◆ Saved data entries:
—————

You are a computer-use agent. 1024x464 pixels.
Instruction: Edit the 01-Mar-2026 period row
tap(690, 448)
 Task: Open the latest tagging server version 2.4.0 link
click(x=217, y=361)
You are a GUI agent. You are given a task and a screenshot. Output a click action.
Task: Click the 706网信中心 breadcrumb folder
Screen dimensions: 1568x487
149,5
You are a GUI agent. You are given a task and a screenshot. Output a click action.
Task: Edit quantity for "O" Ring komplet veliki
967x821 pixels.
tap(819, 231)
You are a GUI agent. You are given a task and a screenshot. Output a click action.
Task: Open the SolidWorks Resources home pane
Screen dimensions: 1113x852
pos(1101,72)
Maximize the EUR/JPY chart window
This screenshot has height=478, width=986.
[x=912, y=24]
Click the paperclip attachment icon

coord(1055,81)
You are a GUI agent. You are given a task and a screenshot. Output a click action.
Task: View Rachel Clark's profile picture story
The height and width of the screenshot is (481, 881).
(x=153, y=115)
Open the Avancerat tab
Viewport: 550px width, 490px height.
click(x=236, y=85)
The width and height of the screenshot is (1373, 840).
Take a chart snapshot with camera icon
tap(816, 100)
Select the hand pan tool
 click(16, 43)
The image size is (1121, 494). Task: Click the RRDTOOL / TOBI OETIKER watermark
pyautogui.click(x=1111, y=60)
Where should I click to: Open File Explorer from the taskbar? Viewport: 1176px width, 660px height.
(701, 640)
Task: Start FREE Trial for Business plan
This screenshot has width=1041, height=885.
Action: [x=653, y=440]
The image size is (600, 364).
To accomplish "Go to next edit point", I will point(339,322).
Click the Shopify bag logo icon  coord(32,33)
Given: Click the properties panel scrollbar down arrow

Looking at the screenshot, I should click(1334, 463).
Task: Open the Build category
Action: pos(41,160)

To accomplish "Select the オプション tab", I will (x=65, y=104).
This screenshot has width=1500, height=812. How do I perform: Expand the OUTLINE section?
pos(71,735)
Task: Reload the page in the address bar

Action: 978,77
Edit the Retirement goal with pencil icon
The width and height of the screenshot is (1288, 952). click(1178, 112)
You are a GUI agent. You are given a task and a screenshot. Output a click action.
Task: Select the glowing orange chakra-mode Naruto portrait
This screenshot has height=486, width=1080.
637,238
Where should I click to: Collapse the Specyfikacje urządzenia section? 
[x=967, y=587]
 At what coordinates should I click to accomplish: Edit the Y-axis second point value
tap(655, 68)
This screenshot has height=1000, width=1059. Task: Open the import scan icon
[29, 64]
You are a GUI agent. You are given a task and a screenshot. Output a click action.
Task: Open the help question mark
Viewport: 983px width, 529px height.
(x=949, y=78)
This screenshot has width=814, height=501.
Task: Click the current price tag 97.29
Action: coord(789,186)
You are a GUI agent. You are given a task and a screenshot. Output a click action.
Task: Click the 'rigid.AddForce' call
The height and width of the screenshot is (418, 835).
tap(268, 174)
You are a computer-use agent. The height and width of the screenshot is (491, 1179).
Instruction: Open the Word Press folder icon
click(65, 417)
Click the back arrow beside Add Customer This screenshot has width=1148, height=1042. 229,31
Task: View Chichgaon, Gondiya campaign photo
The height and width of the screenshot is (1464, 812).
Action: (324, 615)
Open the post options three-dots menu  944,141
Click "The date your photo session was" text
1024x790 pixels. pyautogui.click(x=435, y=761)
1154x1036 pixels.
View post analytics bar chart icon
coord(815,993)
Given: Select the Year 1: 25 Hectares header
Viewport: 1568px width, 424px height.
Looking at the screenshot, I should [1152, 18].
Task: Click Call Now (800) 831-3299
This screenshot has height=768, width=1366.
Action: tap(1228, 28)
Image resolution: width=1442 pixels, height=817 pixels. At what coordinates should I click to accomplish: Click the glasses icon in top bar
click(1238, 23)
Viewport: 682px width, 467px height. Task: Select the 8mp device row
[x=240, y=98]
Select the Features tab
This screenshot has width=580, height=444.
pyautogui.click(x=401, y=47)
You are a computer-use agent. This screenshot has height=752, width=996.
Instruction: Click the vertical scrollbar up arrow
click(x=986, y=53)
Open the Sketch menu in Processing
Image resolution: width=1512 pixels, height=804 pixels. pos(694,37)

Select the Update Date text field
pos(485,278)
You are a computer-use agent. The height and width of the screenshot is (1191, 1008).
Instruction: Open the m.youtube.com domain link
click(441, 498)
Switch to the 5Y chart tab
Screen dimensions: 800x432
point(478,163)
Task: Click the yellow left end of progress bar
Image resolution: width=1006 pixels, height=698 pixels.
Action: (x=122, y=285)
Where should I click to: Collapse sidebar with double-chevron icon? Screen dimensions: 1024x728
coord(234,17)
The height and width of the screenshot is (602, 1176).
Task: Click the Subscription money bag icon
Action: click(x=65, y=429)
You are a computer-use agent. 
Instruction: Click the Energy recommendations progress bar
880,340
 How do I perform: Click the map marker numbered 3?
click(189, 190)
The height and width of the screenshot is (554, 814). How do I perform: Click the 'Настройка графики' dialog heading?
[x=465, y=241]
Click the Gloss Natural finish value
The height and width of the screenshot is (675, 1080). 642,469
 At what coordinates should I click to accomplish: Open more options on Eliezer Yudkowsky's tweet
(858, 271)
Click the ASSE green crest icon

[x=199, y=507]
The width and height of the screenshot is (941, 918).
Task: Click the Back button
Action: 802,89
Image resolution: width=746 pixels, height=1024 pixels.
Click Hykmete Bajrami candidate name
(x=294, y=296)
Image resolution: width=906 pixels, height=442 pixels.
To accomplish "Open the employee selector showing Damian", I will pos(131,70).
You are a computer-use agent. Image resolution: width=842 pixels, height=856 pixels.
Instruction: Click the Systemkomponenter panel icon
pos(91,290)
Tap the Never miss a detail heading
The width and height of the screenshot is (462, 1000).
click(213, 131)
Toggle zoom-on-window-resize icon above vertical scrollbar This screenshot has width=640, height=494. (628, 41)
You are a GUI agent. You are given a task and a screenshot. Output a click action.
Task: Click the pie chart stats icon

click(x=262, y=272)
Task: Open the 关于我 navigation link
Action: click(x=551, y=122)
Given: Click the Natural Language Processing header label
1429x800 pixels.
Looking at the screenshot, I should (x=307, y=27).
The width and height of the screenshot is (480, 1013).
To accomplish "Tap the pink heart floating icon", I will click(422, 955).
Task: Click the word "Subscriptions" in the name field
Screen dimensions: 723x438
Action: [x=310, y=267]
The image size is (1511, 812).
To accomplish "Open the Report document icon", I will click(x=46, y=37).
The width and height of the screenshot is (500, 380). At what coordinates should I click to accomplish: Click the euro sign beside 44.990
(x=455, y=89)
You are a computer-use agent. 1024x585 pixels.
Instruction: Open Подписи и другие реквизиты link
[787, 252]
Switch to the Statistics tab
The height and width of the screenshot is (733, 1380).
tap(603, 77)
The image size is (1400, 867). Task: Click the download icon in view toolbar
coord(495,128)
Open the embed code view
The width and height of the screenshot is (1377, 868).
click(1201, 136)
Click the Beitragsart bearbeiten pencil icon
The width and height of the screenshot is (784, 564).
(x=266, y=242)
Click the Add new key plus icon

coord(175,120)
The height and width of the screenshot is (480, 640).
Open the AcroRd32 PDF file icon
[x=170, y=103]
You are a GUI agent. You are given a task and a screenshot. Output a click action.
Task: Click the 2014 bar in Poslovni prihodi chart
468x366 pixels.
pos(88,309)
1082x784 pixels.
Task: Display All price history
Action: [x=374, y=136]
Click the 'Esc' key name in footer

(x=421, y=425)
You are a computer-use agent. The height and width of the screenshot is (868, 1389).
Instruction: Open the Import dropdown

—————

◆ What to produce:
Using the entries above, print each one again without any alteration.

◆ Finished exercise:
You are a computer-use agent. 1024x464 pixels.
Instruction: Edit the 01-Mar-2026 period row
tap(690, 448)
 Task: Open the latest tagging server version 2.4.0 link
click(x=217, y=361)
You are a GUI agent. You are given a task and a screenshot. Output a click action.
Task: Click the 706网信中心 breadcrumb folder
Screen dimensions: 1568x487
149,5
You are a GUI agent. You are given a task and a screenshot. Output a click action.
Task: Edit quantity for "O" Ring komplet veliki
967x821 pixels.
tap(819, 231)
You are a GUI agent. You are given a task and a screenshot. Output a click action.
Task: Open the SolidWorks Resources home pane
Screen dimensions: 1113x852
pos(1101,72)
Maximize the EUR/JPY chart window
This screenshot has height=478, width=986.
[x=912, y=24]
Click the paperclip attachment icon

coord(1055,81)
You are a GUI agent. You are given a task and a screenshot. Output a click action.
Task: View Rachel Clark's profile picture story
The height and width of the screenshot is (481, 881).
(x=153, y=115)
Open the Avancerat tab
Viewport: 550px width, 490px height.
click(x=236, y=85)
The width and height of the screenshot is (1373, 840).
Take a chart snapshot with camera icon
tap(816, 100)
Select the hand pan tool
 click(16, 43)
The image size is (1121, 494). Task: Click the RRDTOOL / TOBI OETIKER watermark
pyautogui.click(x=1111, y=60)
Where should I click to: Open File Explorer from the taskbar? Viewport: 1176px width, 660px height.
(701, 640)
Task: Start FREE Trial for Business plan
This screenshot has width=1041, height=885.
Action: [x=653, y=440]
The image size is (600, 364).
To accomplish "Go to next edit point", I will point(339,322).
Click the Shopify bag logo icon  coord(32,33)
Given: Click the properties panel scrollbar down arrow

Looking at the screenshot, I should click(1334, 463).
Task: Open the Build category
Action: pos(41,160)

To accomplish "Select the オプション tab", I will (x=65, y=104).
This screenshot has width=1500, height=812. How do I perform: Expand the OUTLINE section?
pos(71,735)
Task: Reload the page in the address bar

Action: 978,77
Edit the Retirement goal with pencil icon
The width and height of the screenshot is (1288, 952). click(1178, 112)
You are a GUI agent. You are given a task and a screenshot. Output a click action.
Task: Select the glowing orange chakra-mode Naruto portrait
This screenshot has height=486, width=1080.
637,238
Where should I click to: Collapse the Specyfikacje urządzenia section? 
[x=967, y=587]
 At what coordinates should I click to accomplish: Edit the Y-axis second point value
tap(655, 68)
This screenshot has height=1000, width=1059. Task: Open the import scan icon
[29, 64]
You are a GUI agent. You are given a task and a screenshot. Output a click action.
Task: Open the help question mark
Viewport: 983px width, 529px height.
(x=949, y=78)
This screenshot has width=814, height=501.
Task: Click the current price tag 97.29
Action: coord(789,186)
You are a GUI agent. You are given a task and a screenshot. Output a click action.
Task: Click the 'rigid.AddForce' call
The height and width of the screenshot is (418, 835).
tap(268, 174)
You are a computer-use agent. The height and width of the screenshot is (491, 1179).
Instruction: Open the Word Press folder icon
click(65, 417)
Click the back arrow beside Add Customer This screenshot has width=1148, height=1042. 229,31
Task: View Chichgaon, Gondiya campaign photo
The height and width of the screenshot is (1464, 812).
Action: (324, 615)
Open the post options three-dots menu  944,141
Click "The date your photo session was" text
1024x790 pixels. pyautogui.click(x=435, y=761)
1154x1036 pixels.
View post analytics bar chart icon
coord(815,993)
Given: Select the Year 1: 25 Hectares header
Viewport: 1568px width, 424px height.
Looking at the screenshot, I should [1152, 18].
Task: Click Call Now (800) 831-3299
This screenshot has height=768, width=1366.
Action: tap(1228, 28)
Image resolution: width=1442 pixels, height=817 pixels. At what coordinates should I click to accomplish: Click the glasses icon in top bar
click(1238, 23)
Viewport: 682px width, 467px height. Task: Select the 8mp device row
[x=240, y=98]
Select the Features tab
This screenshot has width=580, height=444.
pyautogui.click(x=401, y=47)
You are a computer-use agent. This screenshot has height=752, width=996.
Instruction: Click the vertical scrollbar up arrow
click(x=986, y=53)
Open the Sketch menu in Processing
Image resolution: width=1512 pixels, height=804 pixels. pos(694,37)

Select the Update Date text field
pos(485,278)
You are a computer-use agent. The height and width of the screenshot is (1191, 1008).
Instruction: Open the m.youtube.com domain link
click(441, 498)
Switch to the 5Y chart tab
Screen dimensions: 800x432
point(478,163)
Task: Click the yellow left end of progress bar
Image resolution: width=1006 pixels, height=698 pixels.
Action: (x=122, y=285)
Where should I click to: Collapse sidebar with double-chevron icon? Screen dimensions: 1024x728
coord(234,17)
The height and width of the screenshot is (602, 1176).
Task: Click the Subscription money bag icon
Action: click(x=65, y=429)
You are a computer-use agent. 
Instruction: Click the Energy recommendations progress bar
880,340
 How do I perform: Click the map marker numbered 3?
click(189, 190)
The height and width of the screenshot is (554, 814). How do I perform: Click the 'Настройка графики' dialog heading?
[x=465, y=241]
Click the Gloss Natural finish value
The height and width of the screenshot is (675, 1080). 642,469
 At what coordinates should I click to accomplish: Open more options on Eliezer Yudkowsky's tweet
(858, 271)
Click the ASSE green crest icon

[x=199, y=507]
The width and height of the screenshot is (941, 918).
Task: Click the Back button
Action: 802,89
Image resolution: width=746 pixels, height=1024 pixels.
Click Hykmete Bajrami candidate name
(x=294, y=296)
Image resolution: width=906 pixels, height=442 pixels.
To accomplish "Open the employee selector showing Damian", I will pos(131,70).
You are a computer-use agent. Image resolution: width=842 pixels, height=856 pixels.
Instruction: Click the Systemkomponenter panel icon
pos(91,290)
Tap the Never miss a detail heading
The width and height of the screenshot is (462, 1000).
click(213, 131)
Toggle zoom-on-window-resize icon above vertical scrollbar This screenshot has width=640, height=494. (628, 41)
You are a GUI agent. You are given a task and a screenshot. Output a click action.
Task: Click the pie chart stats icon

click(x=262, y=272)
Task: Open the 关于我 navigation link
Action: click(x=551, y=122)
Given: Click the Natural Language Processing header label
1429x800 pixels.
Looking at the screenshot, I should (x=307, y=27).
The width and height of the screenshot is (480, 1013).
To accomplish "Tap the pink heart floating icon", I will click(422, 955).
Task: Click the word "Subscriptions" in the name field
Screen dimensions: 723x438
Action: [x=310, y=267]
The image size is (1511, 812).
To accomplish "Open the Report document icon", I will click(x=46, y=37).
The width and height of the screenshot is (500, 380). At what coordinates should I click to accomplish: Click the euro sign beside 44.990
(x=455, y=89)
You are a computer-use agent. 1024x585 pixels.
Instruction: Open Подписи и другие реквизиты link
[787, 252]
Switch to the Statistics tab
The height and width of the screenshot is (733, 1380).
tap(603, 77)
The image size is (1400, 867). Task: Click the download icon in view toolbar
coord(495,128)
Open the embed code view
The width and height of the screenshot is (1377, 868).
click(1201, 136)
Click the Beitragsart bearbeiten pencil icon
The width and height of the screenshot is (784, 564).
(x=266, y=242)
Click the Add new key plus icon

coord(175,120)
The height and width of the screenshot is (480, 640).
Open the AcroRd32 PDF file icon
[x=170, y=103]
You are a GUI agent. You are given a task and a screenshot. Output a click action.
Task: Click the 2014 bar in Poslovni prihodi chart
468x366 pixels.
pos(88,309)
1082x784 pixels.
Task: Display All price history
Action: [x=374, y=136]
Click the 'Esc' key name in footer

(x=421, y=425)
You are a computer-use agent. The height and width of the screenshot is (868, 1389).
Instruction: Open the Import dropdown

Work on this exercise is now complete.